14. O aborto é infame porque é marcado pela infâmia do homicídio, pela baixeza do assassinato, pela vileza da morte de um ser humano; o aborto é infamante porque é marcado pelo avilte para com a dignidade humana, pela injúria do homicídio de um ser humano, pela insolência do desrespeito a vida, pelo opróbrio do holocausto silencioso; o aborto é corruptor porque é marcado pela corrupção do bem natural, pela desvirtuação da natureza, pela instituição programada de um mal que corrói; o aborto é desonrado porque é marcado pelo atentado contra a honra da vida, pela desonra para com a inviolabilidade da vida, pela destruição da dignidade humana; e o aborto é ofensivo porque é marcado pela agressão a vida, pela degradação da lei moral natural, pelo prejuízo a ordem social, pela derrocada da justiça e da paz.

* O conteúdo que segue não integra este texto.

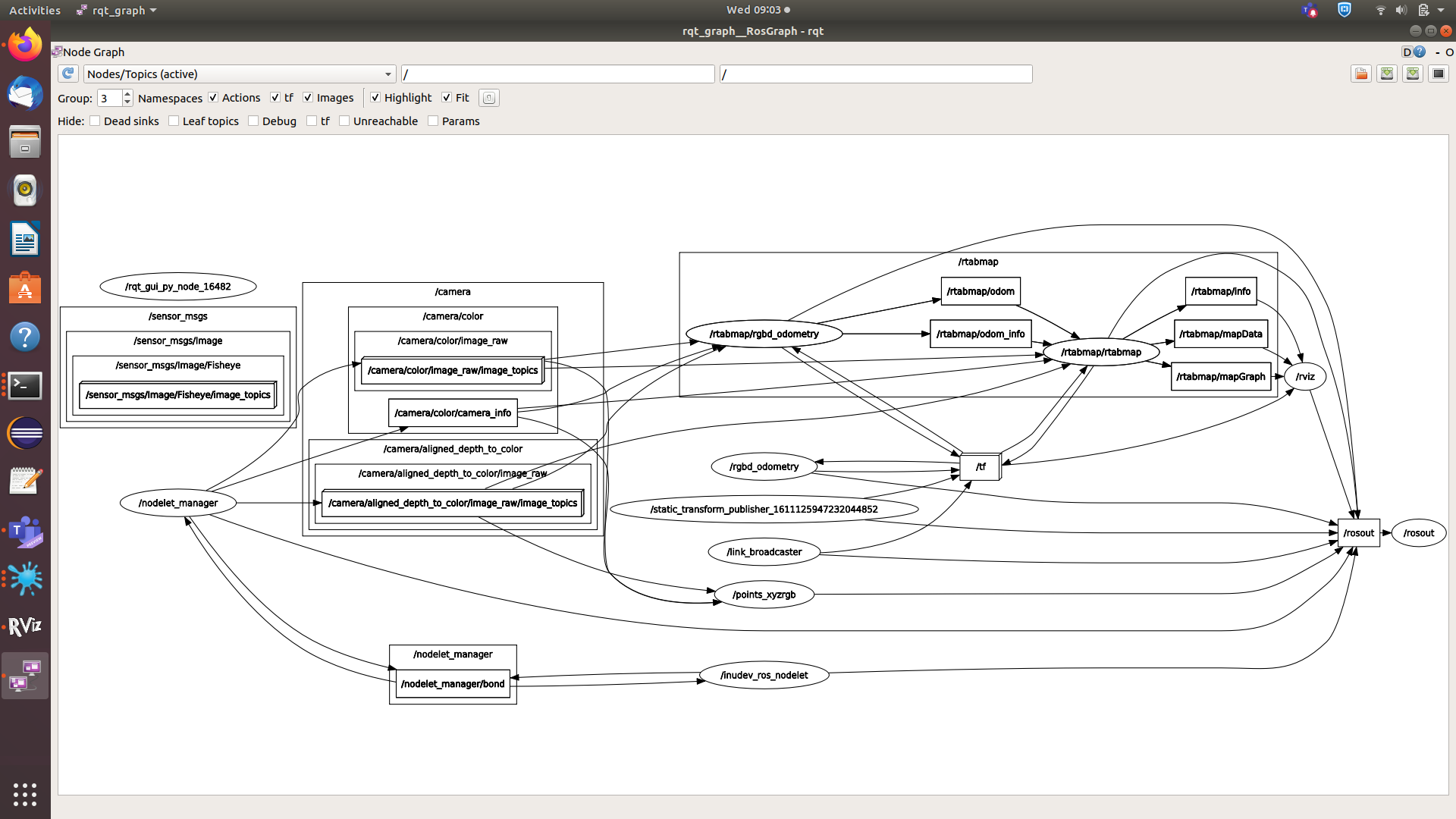Launch RViz from the dock
Screen dimensions: 1456x819
tap(25, 626)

O aborto é a encarnação da carranca de Satanás através de um homicídio velado sob o mote de “suposto” direito individual.

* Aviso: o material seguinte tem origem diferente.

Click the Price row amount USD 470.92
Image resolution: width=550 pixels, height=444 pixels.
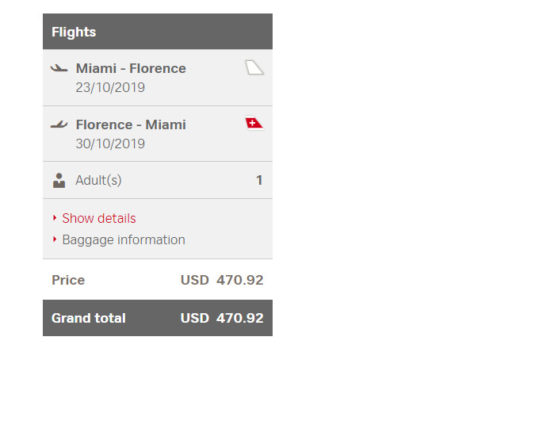click(222, 280)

15. [ii] Segundo, a inviolabilidade da vida na esfera biótica. A vida é inviolável, é algo afirmado não somente pela religião, mas pela própria esfera biótica da vida humana; a ciência comprova a vida desde sua concepção; desde o momento onde o espermatozoide fecunda o óvulo, se tem uma vida, se tem um ser humano; a Bíblia e a ciência confirmam tal asseveração; nas Sagradas Escrituras, o salmista afirma: “Tu viste quando os meus ossos estavam sendo feitos, quando eu estava sendo formado na barriga da minha mãe, crescendo ali em segredo, tu me viste antes de eu ter nascido. Os dias que me deste para viver foram todos escritos no teu livro quando ainda nenhum deles existia” (Sl 139.15-16 NTLH). Além disso, o profeta Jeremias também afirma: “Antes que eu te formasse no ventre, eu te conheci; e, antes que saísses da madre, te santifiquei e às nações te dei por profeta” (Jr 1.5). Portanto, na Bíblia a vida é confirmada desde sua concepção.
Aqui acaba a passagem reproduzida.